Questo, dunque, fu quanto avvenne durante il primo giorno. Nel corso delle altre giornate, sceso nell’arena dai luoghi più elevati, abbatté tutti gli animali da bestiame che gli si avvicinavano ed anche quelli che gli venivano condotti o portati nelle reti; uccise, inoltre, una tigre, un ippopotamo e un elefante.
La nostra sensibilità moderna non può non rimanere colpita dalla crudeltà insita in questi spettacoli, dove una folla terrorizzata di senatori era costretta ad assistere agli exploit dell’imperatore che, dopo aver tirato una testa ad uno struzzo, non esitava a minacciare gli stessi padri coscritti che avrebbero presto fatto quella fine.
Commodo, l’auriga
Quasi per nulla ricordata, invece, è la sua dispendiosa passione per le corse, anche se le fonti sono chiare in proposito:
Questo Aureo, questo Ercole, questo dio, un pomeriggio, giunto con improvvisa sollecitudine a Roma dalla sua villa suburbana, fece svolgere trenta corse di cavalli nell’arco di due ore. Questa fu una delle cause principali per cui era a corto di denaro. Era infatti anche liberale, e spesso distribul al popolo centoquaranta denari a testa, sebbene spendesse la maggior parte del denaro per gli spettacoli di cui ho parlato.
Questa sua passione lo portò ad organizzare un numero spropositato di giochi, in cui spese cifre favolose. Le fonti ci raccontano molti aneddoti, come la sua ritrosia a mostrarsi in pubblico alla guida di un carro tanto che, si diceva, guidasse soltanto di notte per le strade.

- _Consegna_: Ripeti parola per parola la parte del brano su Commodo qui sopra che comincia con "Questa sua passione" e termina con "per le strade.".

- _Dati mostrati_:

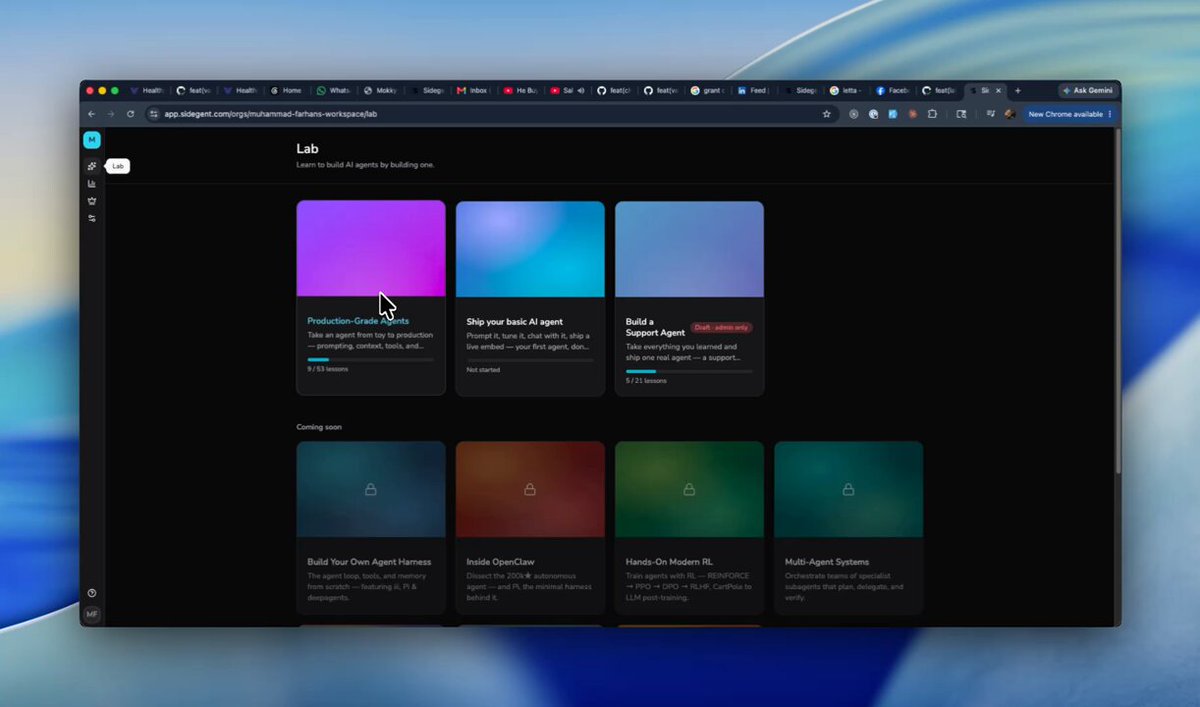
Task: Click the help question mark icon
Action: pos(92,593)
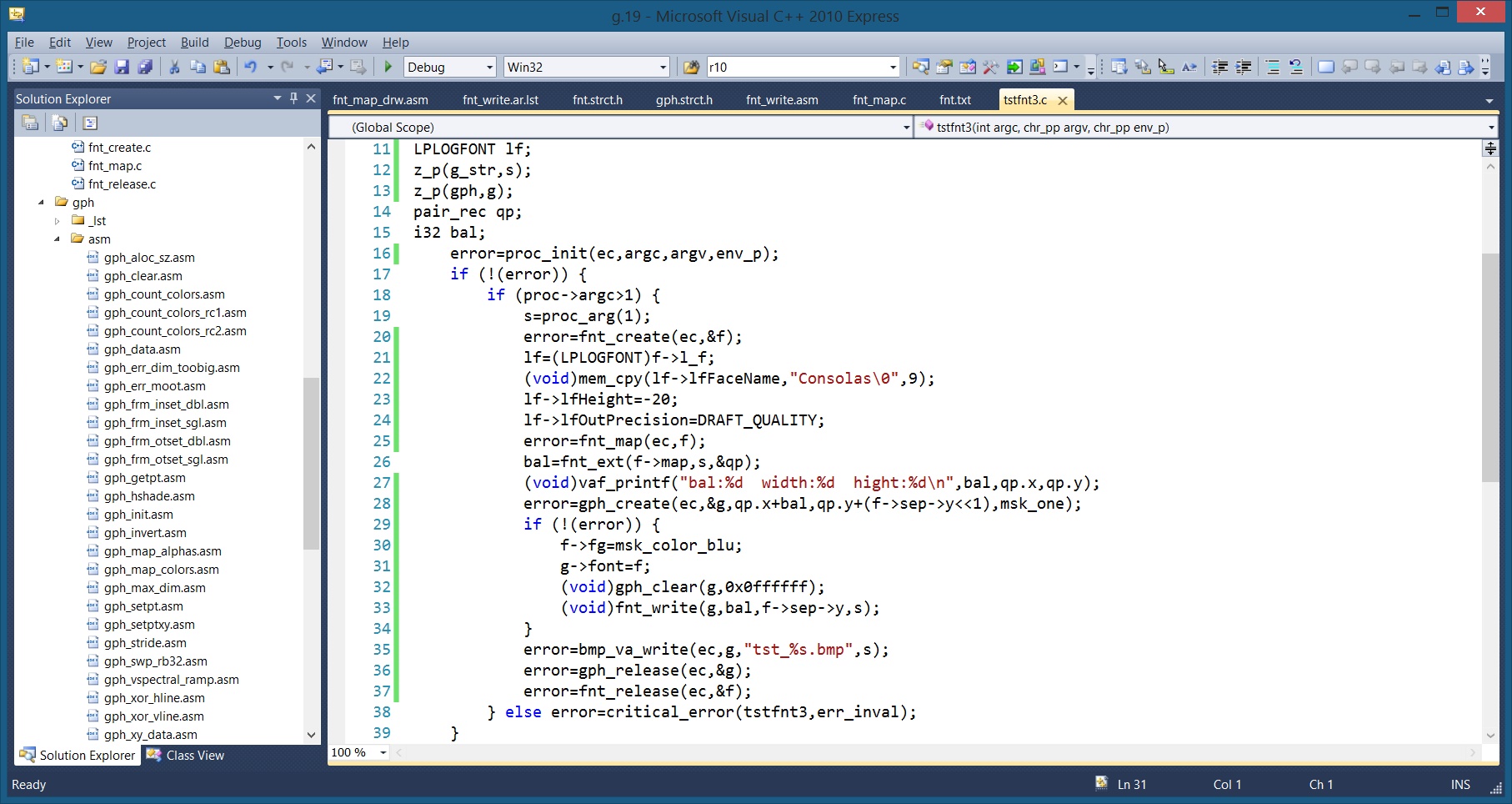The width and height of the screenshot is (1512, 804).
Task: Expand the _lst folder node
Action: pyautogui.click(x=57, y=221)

- _Compito svolto_:
Questa sua passione lo portò ad organizzare un numero spropositato di giochi, in cui spese cifre favolose. Le fonti ci raccontano molti aneddoti, come la sua ritrosia a mostrarsi in pubblico alla guida di un carro tanto che, si diceva, guidasse soltanto di notte per le strade.